Mi się wydaje ,ze każdą z nas jakby poszła do fizjoterapeuty z dzieckiem czy z sobą to na pewno coś by znaleźli 😅
Oczywiście rozumiem że zostałyście tam skierowane i też bym chodziła gdybym dostała skierowanie 😉ciekawe co by fizjoterapeuta powiedział, że mój syn zaczął wstawać ale z pozycji stojącej, coraz lepiej mu to wychodzi a z czworaków ni cholery😅 Oczywiście siedzi góra 5 sekund bo ma dużo innych pilnych zajec🤷‍♀️😉
Z sobą byłam u fizjoterapeuty to też milion rzeczy do poprawy🙈 mam ćwiczenia ale jakoś nie mogę się zebrać do ćwiczeń
Niby tak, ale jak widzi się, że dziecko robi coś ciągle tylko jedna ręką, z jednej strony, z jednego boku to warto iść. Tak samo fizjo powiedziala, że Nela przekłada wszystkie zabawki z lewej ręki do prawej i to nie oznacza, że ona jest i będzie praworęczna, to oznaką asymetrii, że woli wszystko tą stroną robić. Mówiła, że dzieci w tym wieku jeszcze nie mają preferencji do tego którą ręką będą pisać czy jeść.

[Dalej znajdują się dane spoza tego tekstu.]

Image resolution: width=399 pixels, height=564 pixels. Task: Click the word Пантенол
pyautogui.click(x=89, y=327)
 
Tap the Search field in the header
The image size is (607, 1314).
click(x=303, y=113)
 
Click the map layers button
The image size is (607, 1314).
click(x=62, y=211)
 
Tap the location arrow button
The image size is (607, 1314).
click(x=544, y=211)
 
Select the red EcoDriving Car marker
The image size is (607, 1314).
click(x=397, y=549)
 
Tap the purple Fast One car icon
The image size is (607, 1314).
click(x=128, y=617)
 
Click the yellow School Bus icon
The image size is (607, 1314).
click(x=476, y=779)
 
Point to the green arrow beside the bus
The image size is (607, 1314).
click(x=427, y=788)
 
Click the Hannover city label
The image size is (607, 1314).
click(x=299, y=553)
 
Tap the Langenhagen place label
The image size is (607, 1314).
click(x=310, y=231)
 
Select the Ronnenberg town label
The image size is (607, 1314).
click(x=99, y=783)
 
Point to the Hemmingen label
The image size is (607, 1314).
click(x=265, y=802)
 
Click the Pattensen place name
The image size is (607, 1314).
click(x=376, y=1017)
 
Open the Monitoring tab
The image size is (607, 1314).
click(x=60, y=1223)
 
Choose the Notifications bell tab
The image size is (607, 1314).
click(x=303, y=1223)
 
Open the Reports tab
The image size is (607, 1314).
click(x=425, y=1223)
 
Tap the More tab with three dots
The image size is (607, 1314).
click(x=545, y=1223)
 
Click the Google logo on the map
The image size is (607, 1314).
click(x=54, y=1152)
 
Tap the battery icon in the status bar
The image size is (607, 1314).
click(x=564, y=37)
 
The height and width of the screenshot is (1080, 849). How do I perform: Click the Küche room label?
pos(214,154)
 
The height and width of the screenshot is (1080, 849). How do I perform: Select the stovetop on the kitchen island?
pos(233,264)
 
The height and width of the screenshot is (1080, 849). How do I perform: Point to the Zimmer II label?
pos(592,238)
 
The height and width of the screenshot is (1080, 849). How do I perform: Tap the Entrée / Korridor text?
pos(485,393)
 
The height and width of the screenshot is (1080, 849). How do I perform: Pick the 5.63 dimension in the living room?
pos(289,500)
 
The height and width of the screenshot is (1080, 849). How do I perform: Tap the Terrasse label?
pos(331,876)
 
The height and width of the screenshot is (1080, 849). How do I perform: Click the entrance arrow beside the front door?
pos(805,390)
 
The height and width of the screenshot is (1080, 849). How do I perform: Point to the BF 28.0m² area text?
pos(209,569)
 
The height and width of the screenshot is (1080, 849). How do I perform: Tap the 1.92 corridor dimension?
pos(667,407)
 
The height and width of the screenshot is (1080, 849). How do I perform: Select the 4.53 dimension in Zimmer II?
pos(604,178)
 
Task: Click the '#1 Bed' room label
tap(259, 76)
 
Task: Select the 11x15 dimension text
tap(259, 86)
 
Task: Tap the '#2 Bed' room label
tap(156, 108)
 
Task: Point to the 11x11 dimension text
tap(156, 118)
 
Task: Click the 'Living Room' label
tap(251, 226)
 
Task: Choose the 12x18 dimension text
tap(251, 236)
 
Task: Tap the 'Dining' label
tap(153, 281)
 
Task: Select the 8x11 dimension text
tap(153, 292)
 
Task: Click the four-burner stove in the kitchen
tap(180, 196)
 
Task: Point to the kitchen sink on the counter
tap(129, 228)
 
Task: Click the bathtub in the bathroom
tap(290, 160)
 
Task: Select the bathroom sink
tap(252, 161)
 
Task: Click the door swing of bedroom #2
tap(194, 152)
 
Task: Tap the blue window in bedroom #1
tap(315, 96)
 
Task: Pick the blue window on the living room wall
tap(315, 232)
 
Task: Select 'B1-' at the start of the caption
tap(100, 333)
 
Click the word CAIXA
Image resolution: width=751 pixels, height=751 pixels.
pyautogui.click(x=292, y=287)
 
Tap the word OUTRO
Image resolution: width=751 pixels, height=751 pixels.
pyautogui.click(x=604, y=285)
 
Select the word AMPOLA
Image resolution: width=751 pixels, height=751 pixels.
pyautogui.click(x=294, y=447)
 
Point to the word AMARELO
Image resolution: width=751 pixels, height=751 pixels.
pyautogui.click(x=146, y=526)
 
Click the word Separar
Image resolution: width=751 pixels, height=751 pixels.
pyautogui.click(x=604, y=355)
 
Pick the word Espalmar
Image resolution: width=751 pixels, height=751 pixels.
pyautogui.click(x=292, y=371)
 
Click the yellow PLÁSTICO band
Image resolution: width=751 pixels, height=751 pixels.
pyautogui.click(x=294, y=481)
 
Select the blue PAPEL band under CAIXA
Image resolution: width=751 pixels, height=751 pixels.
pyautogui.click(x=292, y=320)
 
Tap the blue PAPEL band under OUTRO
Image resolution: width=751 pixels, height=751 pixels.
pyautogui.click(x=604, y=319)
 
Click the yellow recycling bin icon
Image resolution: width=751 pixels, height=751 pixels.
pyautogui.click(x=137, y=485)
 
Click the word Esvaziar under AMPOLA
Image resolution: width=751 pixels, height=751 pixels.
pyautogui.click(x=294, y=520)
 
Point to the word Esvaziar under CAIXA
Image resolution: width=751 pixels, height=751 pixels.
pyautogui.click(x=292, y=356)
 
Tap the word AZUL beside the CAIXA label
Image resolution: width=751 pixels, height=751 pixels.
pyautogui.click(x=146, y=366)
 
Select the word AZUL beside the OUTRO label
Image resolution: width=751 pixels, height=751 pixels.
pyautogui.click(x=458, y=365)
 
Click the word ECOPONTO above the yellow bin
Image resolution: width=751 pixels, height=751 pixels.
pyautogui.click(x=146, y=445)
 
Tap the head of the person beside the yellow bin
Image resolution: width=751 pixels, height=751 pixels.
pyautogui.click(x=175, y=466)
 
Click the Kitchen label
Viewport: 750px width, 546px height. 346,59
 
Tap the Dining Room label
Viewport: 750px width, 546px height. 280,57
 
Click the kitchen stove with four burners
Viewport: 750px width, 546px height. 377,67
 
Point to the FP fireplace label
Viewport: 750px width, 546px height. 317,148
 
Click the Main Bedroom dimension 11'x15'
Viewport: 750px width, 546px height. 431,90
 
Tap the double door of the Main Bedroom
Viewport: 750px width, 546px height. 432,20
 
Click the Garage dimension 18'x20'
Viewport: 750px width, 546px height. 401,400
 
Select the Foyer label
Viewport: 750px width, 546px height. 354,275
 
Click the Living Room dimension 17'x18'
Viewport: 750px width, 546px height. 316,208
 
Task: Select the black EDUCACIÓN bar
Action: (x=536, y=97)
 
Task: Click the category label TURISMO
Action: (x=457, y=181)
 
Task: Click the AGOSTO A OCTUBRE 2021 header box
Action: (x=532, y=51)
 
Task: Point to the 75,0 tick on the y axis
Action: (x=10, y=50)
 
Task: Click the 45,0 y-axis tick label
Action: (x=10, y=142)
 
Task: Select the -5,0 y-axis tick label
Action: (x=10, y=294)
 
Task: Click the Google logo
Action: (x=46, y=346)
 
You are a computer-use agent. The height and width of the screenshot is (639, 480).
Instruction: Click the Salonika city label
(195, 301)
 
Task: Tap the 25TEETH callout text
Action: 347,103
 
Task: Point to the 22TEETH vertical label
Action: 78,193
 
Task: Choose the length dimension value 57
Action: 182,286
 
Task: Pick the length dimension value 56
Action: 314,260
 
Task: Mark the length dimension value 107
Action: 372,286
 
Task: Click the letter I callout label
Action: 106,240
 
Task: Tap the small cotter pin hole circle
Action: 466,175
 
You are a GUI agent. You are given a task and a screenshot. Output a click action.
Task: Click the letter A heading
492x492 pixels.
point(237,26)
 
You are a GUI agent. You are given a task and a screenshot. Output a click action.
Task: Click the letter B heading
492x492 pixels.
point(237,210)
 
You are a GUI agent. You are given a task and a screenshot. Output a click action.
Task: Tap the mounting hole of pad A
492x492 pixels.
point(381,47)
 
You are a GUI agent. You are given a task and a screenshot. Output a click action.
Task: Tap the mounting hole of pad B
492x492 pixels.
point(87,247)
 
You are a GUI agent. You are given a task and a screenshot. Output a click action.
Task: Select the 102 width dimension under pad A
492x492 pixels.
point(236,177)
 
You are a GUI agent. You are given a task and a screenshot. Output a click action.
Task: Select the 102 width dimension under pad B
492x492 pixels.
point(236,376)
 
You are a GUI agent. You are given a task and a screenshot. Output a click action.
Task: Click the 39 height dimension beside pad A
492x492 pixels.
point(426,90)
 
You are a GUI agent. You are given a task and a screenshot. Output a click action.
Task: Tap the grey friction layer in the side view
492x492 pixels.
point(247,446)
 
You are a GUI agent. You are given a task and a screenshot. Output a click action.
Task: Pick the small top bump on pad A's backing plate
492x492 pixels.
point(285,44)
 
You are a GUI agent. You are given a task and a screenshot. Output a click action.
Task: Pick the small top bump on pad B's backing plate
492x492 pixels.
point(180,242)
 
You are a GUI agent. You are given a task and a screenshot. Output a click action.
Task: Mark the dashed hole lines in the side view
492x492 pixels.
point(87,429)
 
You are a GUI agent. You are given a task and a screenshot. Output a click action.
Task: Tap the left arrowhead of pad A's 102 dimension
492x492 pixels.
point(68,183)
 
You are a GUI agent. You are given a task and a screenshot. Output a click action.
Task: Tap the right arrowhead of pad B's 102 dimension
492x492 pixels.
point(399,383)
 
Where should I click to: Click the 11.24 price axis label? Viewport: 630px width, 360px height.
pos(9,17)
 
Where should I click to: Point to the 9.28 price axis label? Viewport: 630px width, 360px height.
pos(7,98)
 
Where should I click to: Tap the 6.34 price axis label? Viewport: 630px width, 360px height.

No właśnie, pewnie każdemu dziecku coś by znaleźli.
My nie chodzimy na takie zajęcia, nigdy nikt nas nie skierował, ale też żaden fizjo jej nie oglądał. Mnie raczej w jej motoryce niewiele niepokoi, ale przecież się nie znam.
Dlatego też pytam na jakie nieprawidłowości zwrócili lekarze uwagę u Waszych dzieci?

I jak na złość, Babcia Melanii kupiła chodzik 😠 mówi, że jak u niej mała zostanie to przynajmniej obiad będzie mogła ugotować.
Jestem przeciwnikiem, ogarniam gotowanie z "Kulą" u nogi. Pewnie Melania czasem u babci zostanie. Grrryyy, ale jestem zła. Z drugiej strony babcia 75lat.
Liczę tylko, że do tego czasu nauczy się chodzic u nas w domu sposobem naturalnym, bez takich wynalazków.

Co Wy na temat chodzików?
Dla mnie chodzik zdecydowanie nie. Z Neli asymetrią już kompletnie zabronione.